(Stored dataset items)

===

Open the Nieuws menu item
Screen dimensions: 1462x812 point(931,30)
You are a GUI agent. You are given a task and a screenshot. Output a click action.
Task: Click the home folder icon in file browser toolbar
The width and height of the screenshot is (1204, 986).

===

All of the entries above should be written out verbatim.

Open the Nieuws menu item
Screen dimensions: 1462x812 point(931,30)
You are a GUI agent. You are given a task and a screenshot. Output a click action.
Task: Click the home folder icon in file browser toolbar
The width and height of the screenshot is (1204, 986).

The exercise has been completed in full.